● Required task:
Please copy out each of these lines word for word.

☆ ☆ ☆ ☆

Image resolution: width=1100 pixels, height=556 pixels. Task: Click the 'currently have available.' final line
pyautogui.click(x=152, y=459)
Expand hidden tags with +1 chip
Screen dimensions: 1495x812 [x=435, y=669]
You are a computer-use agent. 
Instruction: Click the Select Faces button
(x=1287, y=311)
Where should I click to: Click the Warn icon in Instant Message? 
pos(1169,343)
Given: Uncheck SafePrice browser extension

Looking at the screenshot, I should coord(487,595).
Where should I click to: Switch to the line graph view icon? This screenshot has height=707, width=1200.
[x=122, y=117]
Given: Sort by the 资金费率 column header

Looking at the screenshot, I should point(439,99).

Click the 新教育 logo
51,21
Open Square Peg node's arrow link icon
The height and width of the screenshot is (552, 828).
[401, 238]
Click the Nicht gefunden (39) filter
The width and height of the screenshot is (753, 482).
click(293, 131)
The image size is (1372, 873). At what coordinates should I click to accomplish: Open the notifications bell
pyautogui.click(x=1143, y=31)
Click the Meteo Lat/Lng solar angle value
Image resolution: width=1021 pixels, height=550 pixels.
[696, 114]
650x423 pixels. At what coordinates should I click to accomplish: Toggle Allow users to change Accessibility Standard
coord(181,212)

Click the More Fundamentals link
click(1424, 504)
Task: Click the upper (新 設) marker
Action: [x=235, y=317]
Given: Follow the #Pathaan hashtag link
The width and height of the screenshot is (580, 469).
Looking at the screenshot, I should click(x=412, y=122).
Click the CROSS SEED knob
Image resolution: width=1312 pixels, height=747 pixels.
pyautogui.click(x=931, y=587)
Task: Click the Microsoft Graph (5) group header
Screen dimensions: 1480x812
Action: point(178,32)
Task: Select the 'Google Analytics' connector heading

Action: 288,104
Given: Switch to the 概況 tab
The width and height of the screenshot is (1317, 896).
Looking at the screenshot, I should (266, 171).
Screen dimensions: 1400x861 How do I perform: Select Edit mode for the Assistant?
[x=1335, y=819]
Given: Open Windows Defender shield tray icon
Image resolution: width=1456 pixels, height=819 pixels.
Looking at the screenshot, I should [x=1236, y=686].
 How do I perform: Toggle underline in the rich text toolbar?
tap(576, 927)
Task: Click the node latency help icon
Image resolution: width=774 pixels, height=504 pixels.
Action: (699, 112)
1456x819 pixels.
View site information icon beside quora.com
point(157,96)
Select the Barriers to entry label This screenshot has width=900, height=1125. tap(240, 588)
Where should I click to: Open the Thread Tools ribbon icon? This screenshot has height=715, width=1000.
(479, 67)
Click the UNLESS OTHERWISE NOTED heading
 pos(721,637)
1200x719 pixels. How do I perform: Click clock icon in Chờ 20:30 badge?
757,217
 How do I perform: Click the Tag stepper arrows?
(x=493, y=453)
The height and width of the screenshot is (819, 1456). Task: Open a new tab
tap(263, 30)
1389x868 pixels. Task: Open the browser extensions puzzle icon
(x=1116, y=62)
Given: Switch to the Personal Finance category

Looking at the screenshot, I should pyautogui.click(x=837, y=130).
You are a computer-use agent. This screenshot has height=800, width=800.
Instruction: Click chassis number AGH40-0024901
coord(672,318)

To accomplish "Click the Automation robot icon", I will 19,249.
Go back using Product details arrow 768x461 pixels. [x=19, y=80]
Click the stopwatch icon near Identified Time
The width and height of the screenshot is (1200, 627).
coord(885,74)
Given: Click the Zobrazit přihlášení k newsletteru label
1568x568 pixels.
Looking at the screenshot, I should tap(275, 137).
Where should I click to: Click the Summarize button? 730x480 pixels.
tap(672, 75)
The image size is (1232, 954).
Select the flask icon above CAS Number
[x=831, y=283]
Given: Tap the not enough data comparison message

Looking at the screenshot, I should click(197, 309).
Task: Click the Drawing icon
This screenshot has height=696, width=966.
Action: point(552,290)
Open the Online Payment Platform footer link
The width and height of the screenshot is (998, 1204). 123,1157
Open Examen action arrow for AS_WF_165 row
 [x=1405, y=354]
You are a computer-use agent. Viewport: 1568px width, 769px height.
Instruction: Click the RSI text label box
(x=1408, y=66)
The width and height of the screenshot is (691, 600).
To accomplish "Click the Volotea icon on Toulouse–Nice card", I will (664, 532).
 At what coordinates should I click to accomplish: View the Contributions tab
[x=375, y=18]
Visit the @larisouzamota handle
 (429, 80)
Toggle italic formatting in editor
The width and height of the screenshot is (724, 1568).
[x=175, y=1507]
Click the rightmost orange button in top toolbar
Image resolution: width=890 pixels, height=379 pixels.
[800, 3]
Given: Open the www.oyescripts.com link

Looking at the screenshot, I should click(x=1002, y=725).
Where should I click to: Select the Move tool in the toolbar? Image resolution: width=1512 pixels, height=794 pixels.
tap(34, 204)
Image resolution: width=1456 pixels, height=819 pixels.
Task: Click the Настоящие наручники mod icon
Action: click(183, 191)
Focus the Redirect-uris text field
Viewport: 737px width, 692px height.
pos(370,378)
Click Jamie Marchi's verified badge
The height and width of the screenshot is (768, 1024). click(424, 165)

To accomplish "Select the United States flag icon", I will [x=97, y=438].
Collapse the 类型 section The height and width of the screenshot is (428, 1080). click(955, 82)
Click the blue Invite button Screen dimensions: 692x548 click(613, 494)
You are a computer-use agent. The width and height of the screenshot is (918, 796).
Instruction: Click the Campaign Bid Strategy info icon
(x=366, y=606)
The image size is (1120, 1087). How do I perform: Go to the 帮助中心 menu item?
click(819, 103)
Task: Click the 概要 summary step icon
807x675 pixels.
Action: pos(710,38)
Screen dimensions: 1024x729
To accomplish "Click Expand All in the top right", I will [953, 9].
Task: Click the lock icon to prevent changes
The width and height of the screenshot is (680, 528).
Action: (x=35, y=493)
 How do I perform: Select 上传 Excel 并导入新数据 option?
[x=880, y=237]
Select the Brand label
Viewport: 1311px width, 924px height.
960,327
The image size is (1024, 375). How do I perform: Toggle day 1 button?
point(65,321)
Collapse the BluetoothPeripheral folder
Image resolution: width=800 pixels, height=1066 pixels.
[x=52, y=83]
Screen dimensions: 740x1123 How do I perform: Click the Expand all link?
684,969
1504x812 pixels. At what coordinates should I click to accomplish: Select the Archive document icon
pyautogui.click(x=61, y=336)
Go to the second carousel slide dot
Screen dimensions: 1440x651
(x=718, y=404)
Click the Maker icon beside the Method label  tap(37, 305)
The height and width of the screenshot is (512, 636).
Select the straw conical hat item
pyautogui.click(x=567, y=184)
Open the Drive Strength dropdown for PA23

☆ ☆ ☆ ☆

● Result:
Image resolution: width=1100 pixels, height=556 pixels. Task: Click the 'currently have available.' final line
pyautogui.click(x=152, y=459)
Expand hidden tags with +1 chip
Screen dimensions: 1495x812 [x=435, y=669]
You are a computer-use agent. 
Instruction: Click the Select Faces button
(x=1287, y=311)
Where should I click to: Click the Warn icon in Instant Message? 
pos(1169,343)
Given: Uncheck SafePrice browser extension

Looking at the screenshot, I should coord(487,595).
Where should I click to: Switch to the line graph view icon? This screenshot has height=707, width=1200.
[x=122, y=117]
Given: Sort by the 资金费率 column header

Looking at the screenshot, I should point(439,99).

Click the 新教育 logo
51,21
Open Square Peg node's arrow link icon
The height and width of the screenshot is (552, 828).
[401, 238]
Click the Nicht gefunden (39) filter
The width and height of the screenshot is (753, 482).
click(293, 131)
The image size is (1372, 873). At what coordinates should I click to accomplish: Open the notifications bell
pyautogui.click(x=1143, y=31)
Click the Meteo Lat/Lng solar angle value
Image resolution: width=1021 pixels, height=550 pixels.
[696, 114]
650x423 pixels. At what coordinates should I click to accomplish: Toggle Allow users to change Accessibility Standard
coord(181,212)

Click the More Fundamentals link
click(1424, 504)
Task: Click the upper (新 設) marker
Action: [x=235, y=317]
Given: Follow the #Pathaan hashtag link
The width and height of the screenshot is (580, 469).
Looking at the screenshot, I should click(x=412, y=122).
Click the CROSS SEED knob
Image resolution: width=1312 pixels, height=747 pixels.
pyautogui.click(x=931, y=587)
Task: Click the Microsoft Graph (5) group header
Screen dimensions: 1480x812
Action: point(178,32)
Task: Select the 'Google Analytics' connector heading

Action: 288,104
Given: Switch to the 概況 tab
The width and height of the screenshot is (1317, 896).
Looking at the screenshot, I should (266, 171).
Screen dimensions: 1400x861 How do I perform: Select Edit mode for the Assistant?
[x=1335, y=819]
Given: Open Windows Defender shield tray icon
Image resolution: width=1456 pixels, height=819 pixels.
Looking at the screenshot, I should [x=1236, y=686].
 How do I perform: Toggle underline in the rich text toolbar?
tap(576, 927)
Task: Click the node latency help icon
Image resolution: width=774 pixels, height=504 pixels.
Action: (699, 112)
1456x819 pixels.
View site information icon beside quora.com
point(157,96)
Select the Barriers to entry label This screenshot has width=900, height=1125. tap(240, 588)
Where should I click to: Open the Thread Tools ribbon icon? This screenshot has height=715, width=1000.
(479, 67)
Click the UNLESS OTHERWISE NOTED heading
 pos(721,637)
1200x719 pixels. How do I perform: Click clock icon in Chờ 20:30 badge?
757,217
 How do I perform: Click the Tag stepper arrows?
(x=493, y=453)
The height and width of the screenshot is (819, 1456). Task: Open a new tab
tap(263, 30)
1389x868 pixels. Task: Open the browser extensions puzzle icon
(x=1116, y=62)
Given: Switch to the Personal Finance category

Looking at the screenshot, I should pyautogui.click(x=837, y=130).
You are a computer-use agent. This screenshot has height=800, width=800.
Instruction: Click chassis number AGH40-0024901
coord(672,318)

To accomplish "Click the Automation robot icon", I will 19,249.
Go back using Product details arrow 768x461 pixels. [x=19, y=80]
Click the stopwatch icon near Identified Time
The width and height of the screenshot is (1200, 627).
coord(885,74)
Given: Click the Zobrazit přihlášení k newsletteru label
1568x568 pixels.
Looking at the screenshot, I should tap(275, 137).
Where should I click to: Click the Summarize button? 730x480 pixels.
tap(672, 75)
The image size is (1232, 954).
Select the flask icon above CAS Number
[x=831, y=283]
Given: Tap the not enough data comparison message

Looking at the screenshot, I should click(197, 309).
Task: Click the Drawing icon
This screenshot has height=696, width=966.
Action: point(552,290)
Open the Online Payment Platform footer link
The width and height of the screenshot is (998, 1204). 123,1157
Open Examen action arrow for AS_WF_165 row
 [x=1405, y=354]
You are a computer-use agent. Viewport: 1568px width, 769px height.
Instruction: Click the RSI text label box
(x=1408, y=66)
The width and height of the screenshot is (691, 600).
To accomplish "Click the Volotea icon on Toulouse–Nice card", I will (664, 532).
 At what coordinates should I click to accomplish: View the Contributions tab
[x=375, y=18]
Visit the @larisouzamota handle
 (429, 80)
Toggle italic formatting in editor
The width and height of the screenshot is (724, 1568).
[x=175, y=1507]
Click the rightmost orange button in top toolbar
Image resolution: width=890 pixels, height=379 pixels.
[800, 3]
Given: Open the www.oyescripts.com link

Looking at the screenshot, I should click(x=1002, y=725).
Where should I click to: Select the Move tool in the toolbar? Image resolution: width=1512 pixels, height=794 pixels.
tap(34, 204)
Image resolution: width=1456 pixels, height=819 pixels.
Task: Click the Настоящие наручники mod icon
Action: click(183, 191)
Focus the Redirect-uris text field
Viewport: 737px width, 692px height.
pos(370,378)
Click Jamie Marchi's verified badge
The height and width of the screenshot is (768, 1024). click(424, 165)

To accomplish "Select the United States flag icon", I will [x=97, y=438].
Collapse the 类型 section The height and width of the screenshot is (428, 1080). click(955, 82)
Click the blue Invite button Screen dimensions: 692x548 click(613, 494)
You are a computer-use agent. The width and height of the screenshot is (918, 796).
Instruction: Click the Campaign Bid Strategy info icon
(x=366, y=606)
The image size is (1120, 1087). How do I perform: Go to the 帮助中心 menu item?
click(819, 103)
Task: Click the 概要 summary step icon
807x675 pixels.
Action: pos(710,38)
Screen dimensions: 1024x729
To accomplish "Click Expand All in the top right", I will [953, 9].
Task: Click the lock icon to prevent changes
The width and height of the screenshot is (680, 528).
Action: (x=35, y=493)
 How do I perform: Select 上传 Excel 并导入新数据 option?
[x=880, y=237]
Select the Brand label
Viewport: 1311px width, 924px height.
960,327
The image size is (1024, 375). How do I perform: Toggle day 1 button?
point(65,321)
Collapse the BluetoothPeripheral folder
Image resolution: width=800 pixels, height=1066 pixels.
[x=52, y=83]
Screen dimensions: 740x1123 How do I perform: Click the Expand all link?
684,969
1504x812 pixels. At what coordinates should I click to accomplish: Select the Archive document icon
pyautogui.click(x=61, y=336)
Go to the second carousel slide dot
Screen dimensions: 1440x651
(x=718, y=404)
Click the Maker icon beside the Method label  tap(37, 305)
The height and width of the screenshot is (512, 636).
Select the straw conical hat item
pyautogui.click(x=567, y=184)
Open the Drive Strength dropdown for PA23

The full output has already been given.